#### INSTRUCTIONS TO FOLLOW:
Consider the records below. How many of their lines include the word "This"? State the number and nothing else.

#### SOURCE DATA:

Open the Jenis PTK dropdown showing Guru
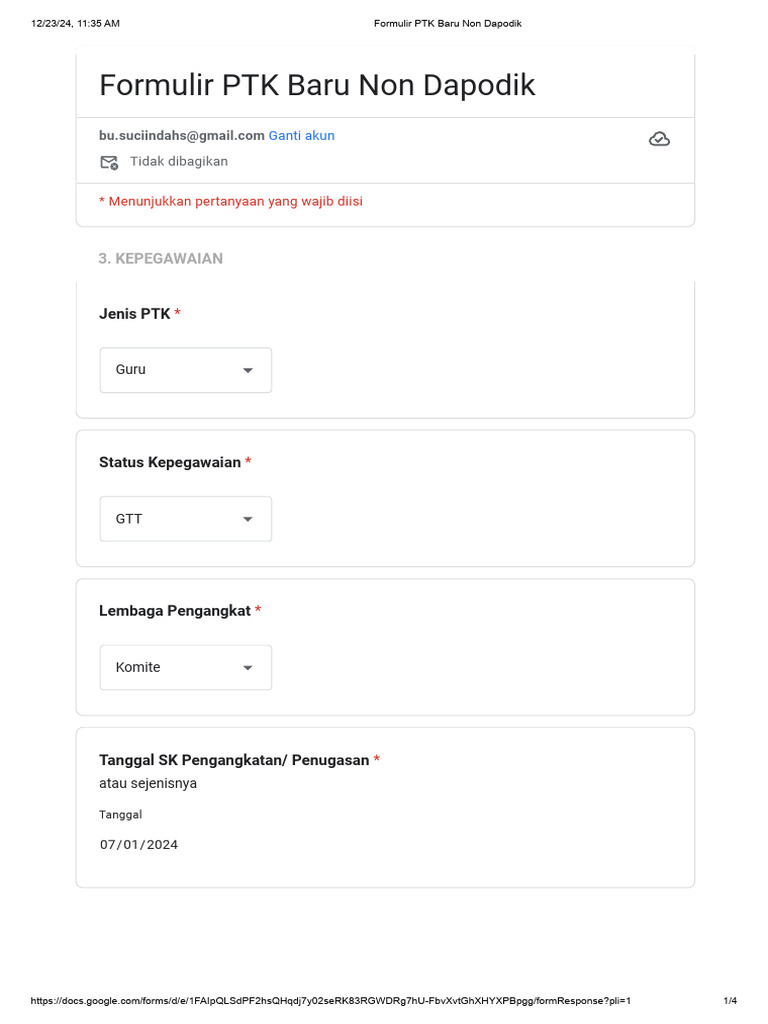(x=186, y=370)
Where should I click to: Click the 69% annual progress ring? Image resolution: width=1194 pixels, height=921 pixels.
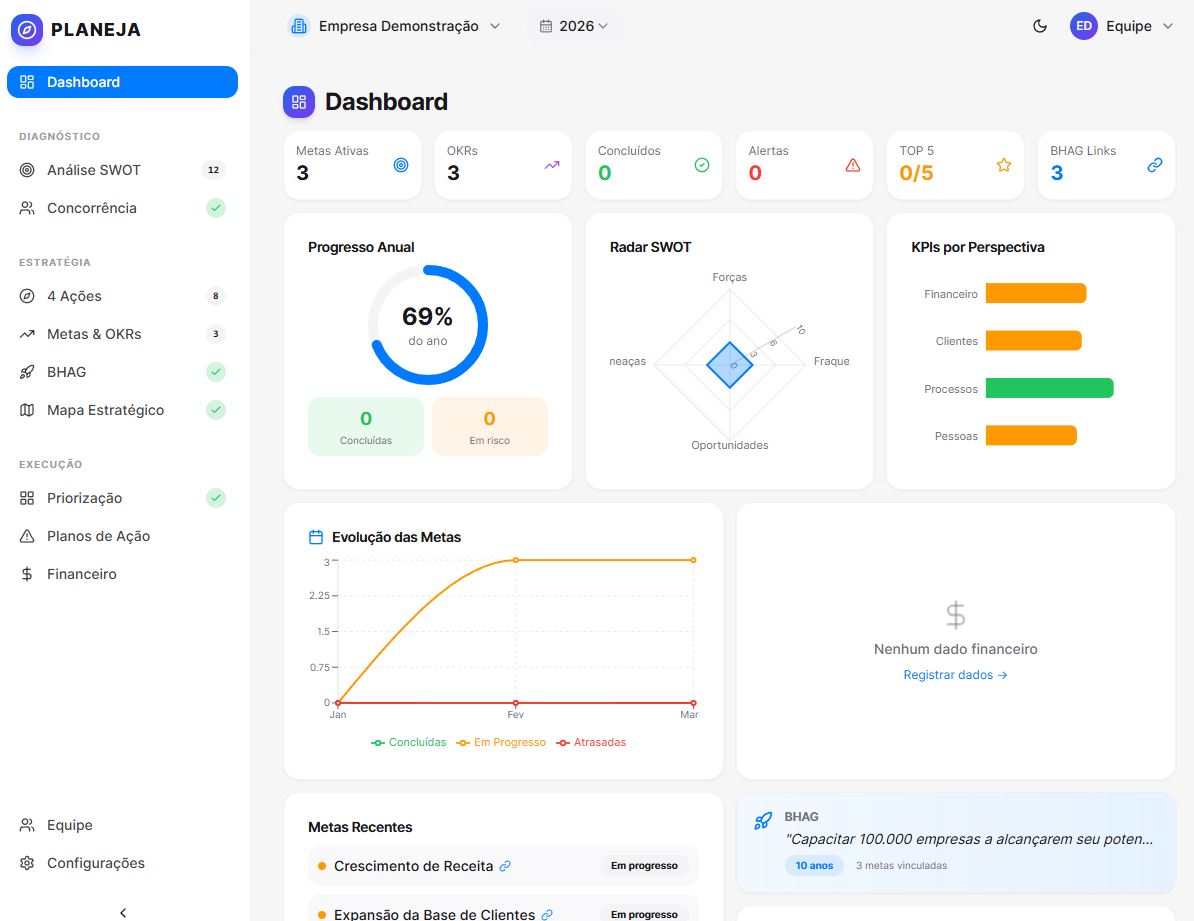click(428, 325)
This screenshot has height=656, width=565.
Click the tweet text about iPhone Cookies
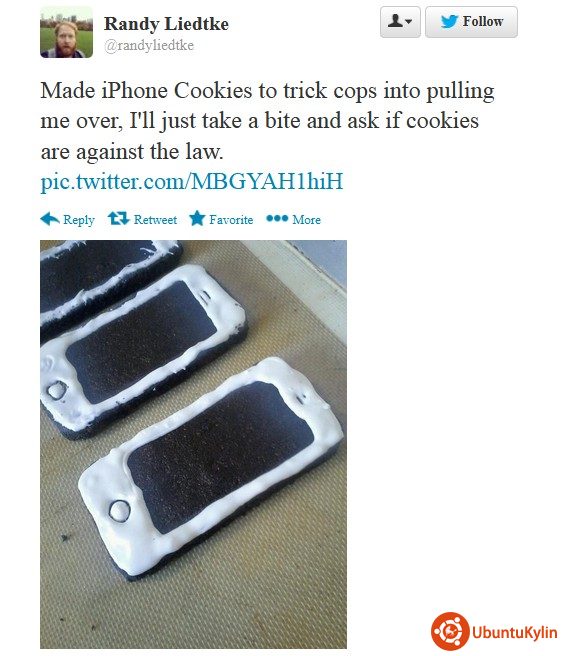pyautogui.click(x=267, y=120)
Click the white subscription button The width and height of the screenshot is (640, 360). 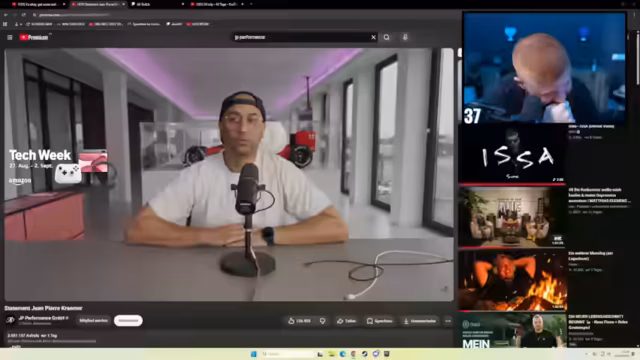pyautogui.click(x=128, y=320)
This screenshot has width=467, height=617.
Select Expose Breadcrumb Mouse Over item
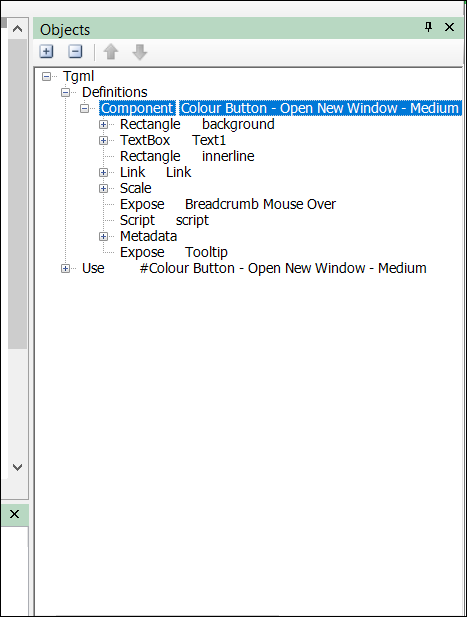228,204
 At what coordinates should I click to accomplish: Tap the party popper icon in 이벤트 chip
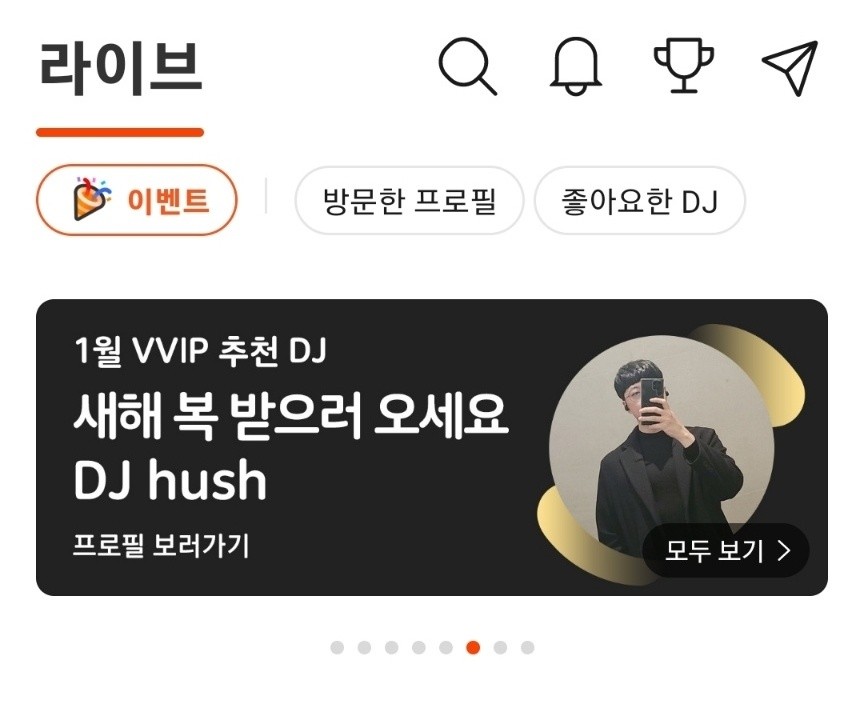click(91, 198)
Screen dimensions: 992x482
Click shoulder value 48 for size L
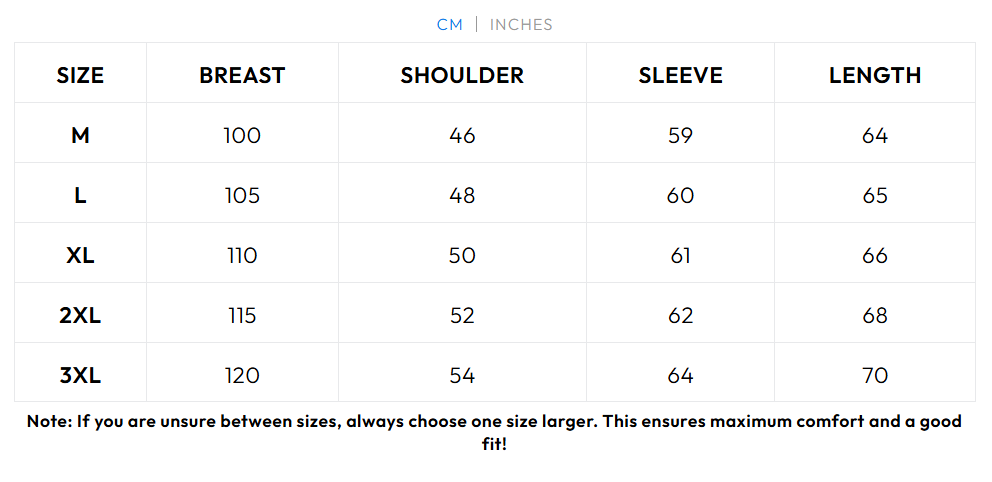tap(462, 195)
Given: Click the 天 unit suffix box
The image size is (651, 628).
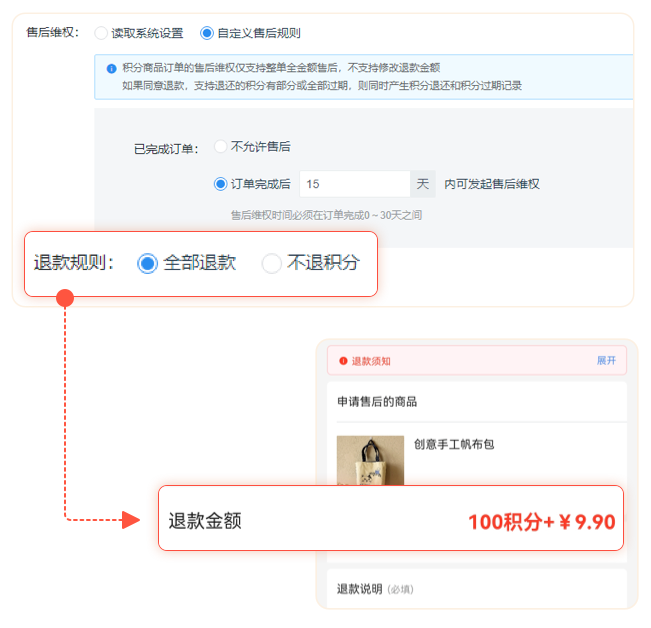Looking at the screenshot, I should tap(423, 184).
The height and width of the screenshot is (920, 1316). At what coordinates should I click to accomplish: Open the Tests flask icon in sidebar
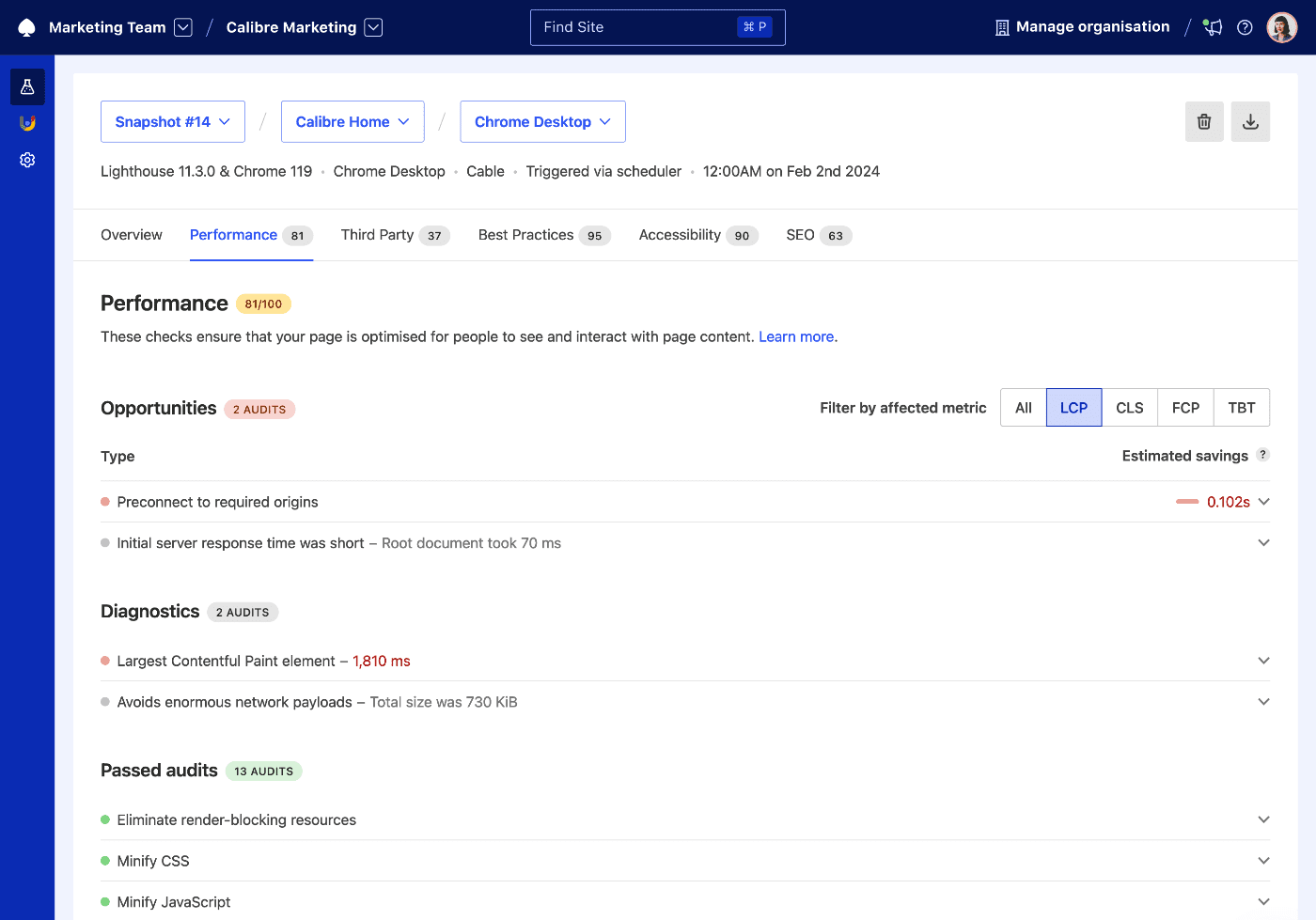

#### OUTPUT BELOW:
2